La campaña contra la fiesta de los toros no va a prosperar, pese al empeño que han puesto en ello los fanáticos ‘animalistas’. Francia fue el primer país que declaró la tauromaquia un bien cultural nacional y ahora España ha blindado también las corridas contra sus adversarios. En América Latina, pese a las primeras victorias que obtuvieron los enemigos de las corridas sorprendiendo a los tribunales, ahora se va retrocediendo, aunque las victorias judiciales, como en Ecuador, lo sean solo a medias. Pues, en este país donde había ferias taurinas célebres, ahora, como en Portugal, se ha optado por una fiesta coja y manca, pues se prohíbe matar a los toros. Pero en Bogotá se ha ganado la partida en toda la línea y ojalá que sea por mucho tiempo.
Porque, detrás de la prohibición de las corridas, hay algo mucho más grave y siniestro que aquella compasión por los animales que es el pretexto que utilizan los antitaurinos para combatir las corridas.
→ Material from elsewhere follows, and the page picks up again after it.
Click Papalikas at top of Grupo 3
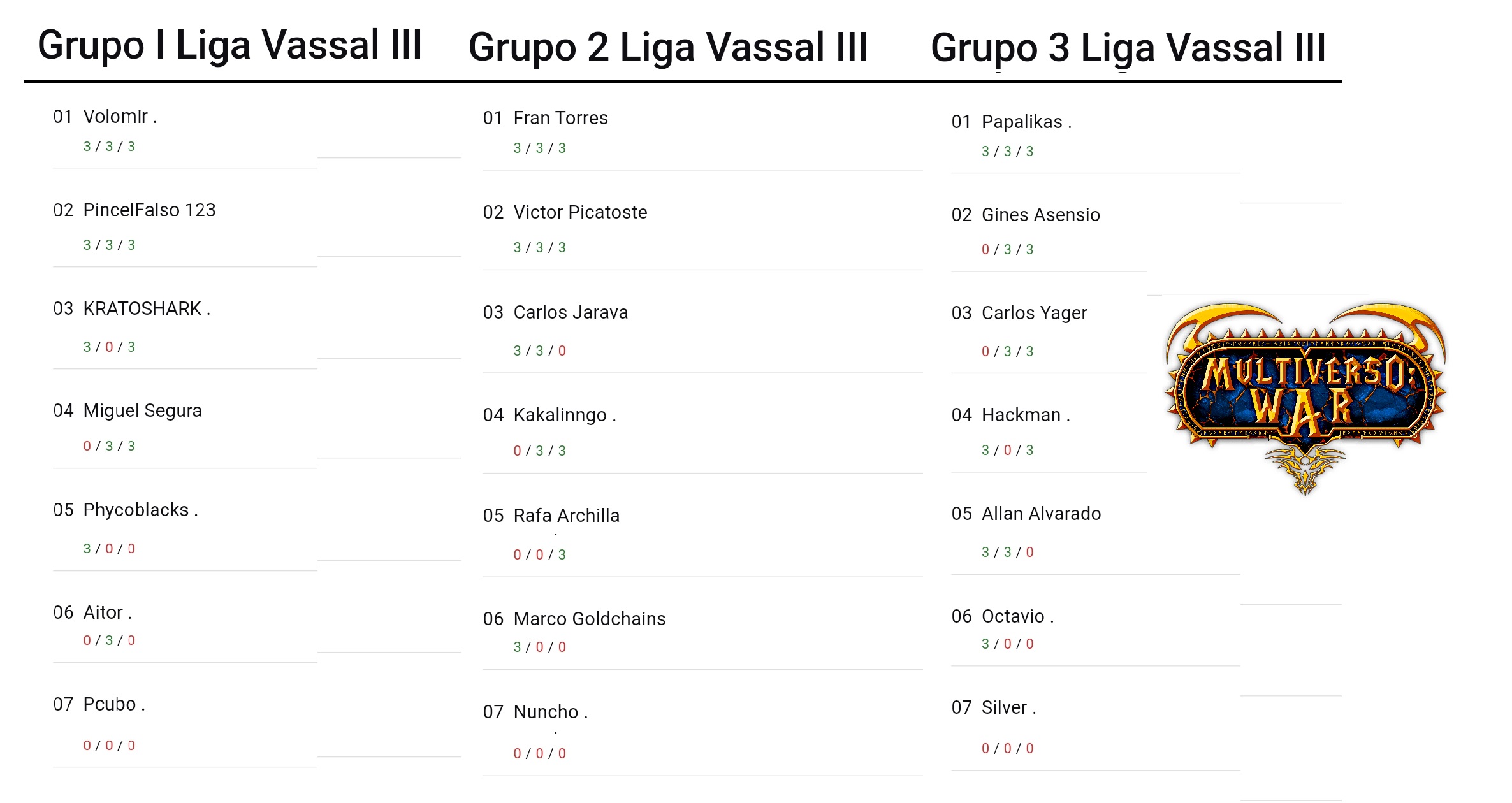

Es la falta de respeto para no decir el desprecio por la libertad, la misma cerrazón mental que llevó a los inquisidores a prohibir las novelas durante los tres siglos coloniales en América Hispana con el pretexto de no llenar la cabeza de los indígenas con patrañas, el origen de todas las censuras que persiguen domesticar el pensamiento y la libre elección de los ciudadanos. Por eso, el fallo de los jueces del Tribunal Constitucional del Perú hay que celebrarlo no como un episodio local, sino como una victoria de la democracia y de la libertad contra sus tradicionales enemigos.